Читать книгу Впереди идущие - Алексей Новиков - Страница 3
Часть первая
Глава третья
ОглавлениеНад Петербургом опустились ранние февральские сумерки. Густым туманом клубятся улицы. Как бесплотные тени движутся прохожие. Мелькнет молчаливая тень – и снова скроется в белесой мгле. Только и слышно, как отбивают четкую дробь чьи-то тяжелые каблуки или старость выдаст себя натруженными шагами; властным звоном объявят о себе гвардейские шпоры, да бойкой скороговоркой откликнутся им женские сапожки.
Все гуще клубится туман, а столица живет привычной жизнью.
К театрам спешат кареты. Если блеклый луч уличного фонаря успеет заглянуть в зеркальное стекло, за стеклом обозначится кокетливый капор, а под капором – чуть вздернутый носик и свежие, пухлые губы. Но какой дьявол шутит свои шутки на улицах, объятых зловещим маревом? Когда успела красавица превратиться в безобразную старуху? А старуха тоже исчезает, как призрак. Кареты катятся одна за другой; невидимые кучера все чаще покрикивают с невидимых козел: «Эй, берегись!»

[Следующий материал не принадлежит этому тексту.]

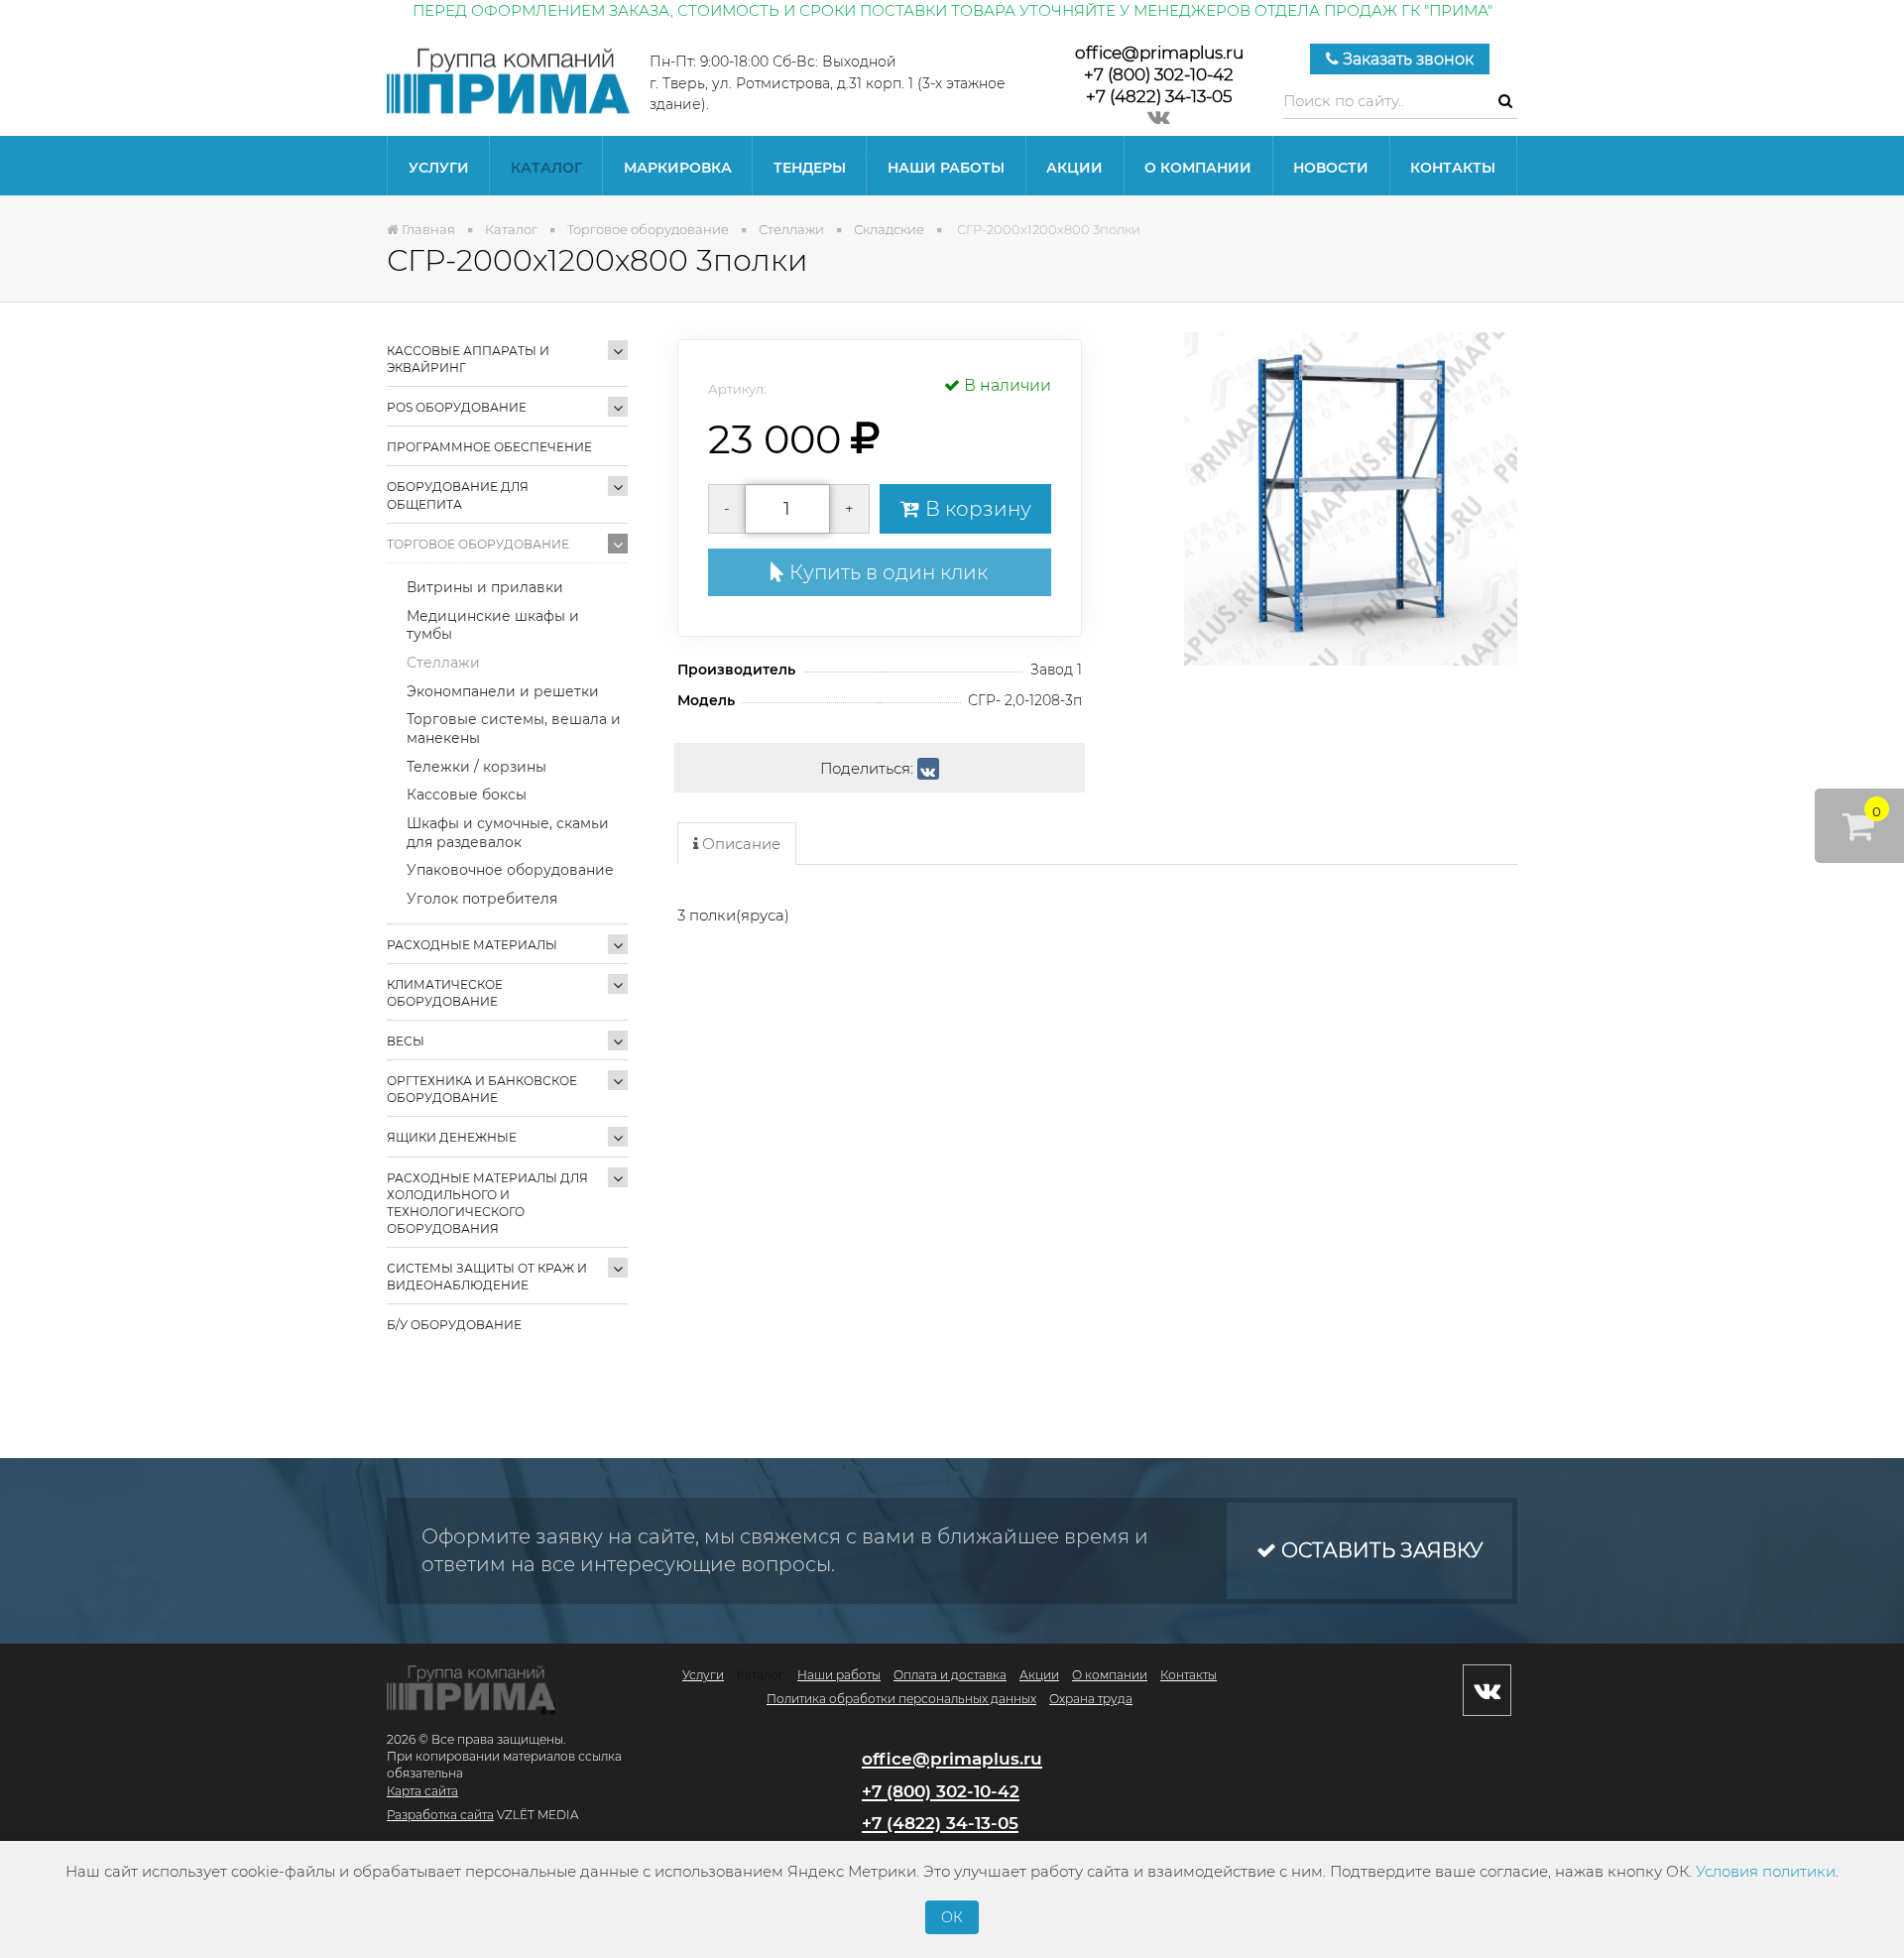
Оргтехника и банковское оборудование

В семейных домах, где назначены балы, девицы на выданье обдумывают наряды и ведут доверительные беседы с зеркалом. Кто пригласит сегодня на первый вальс? От сладостного волнения вздымается грудь, а зеркало равнодушно отражает потаенные прелести, которые вот-вот будут в меру прикрыты от любопытных глаз воздушным кружевом и батистом.
Все идет в столице привычной чередой. Ярче вспыхивают парадные огни. А там, где ютится беднота, там лежит на слепых оконцах грязная наледь. Туман оседает на ней мелкими каплями, капли собираются в мутные ручьи. Кажется, что плачут кособокие домишки. О чем? Бог весть. Ни к чему знать, как коротают время люди, для которых нет в Петербурге ни театров, ни балов, ни беспечной юности, ни достатка.
Вот уж и на дальних улицах, на задних дворах, во флигелях и в подвалах перемигиваются ожившие оконца, словно сами дивятся: батюшки-светы, сколько же канцелярского племени расплодилось в столице!
А поутру снова высыпает на улицу служивая мошкара и трусит в должность.
Бывает, что несет от незадачливого чиновника странным составом, в котором перемешались запахи застойной плесени, лука и сивушного перегара. Вызовет его к себе начальственное лицо для очинки перьев и скажет, помахивая рукой: «Встань-ка ты, братец, подальше!..» Если же особо чувствительно начальственное лицо в рассуждении чистоты атмосферы, тогда будет грозно махать обеими руками: «Эк ты пропитался, скотина! Ступай на место!» И шмыгнет виновный в дальний угол канцелярии и будет шуршать бумагами, как запечный таракан.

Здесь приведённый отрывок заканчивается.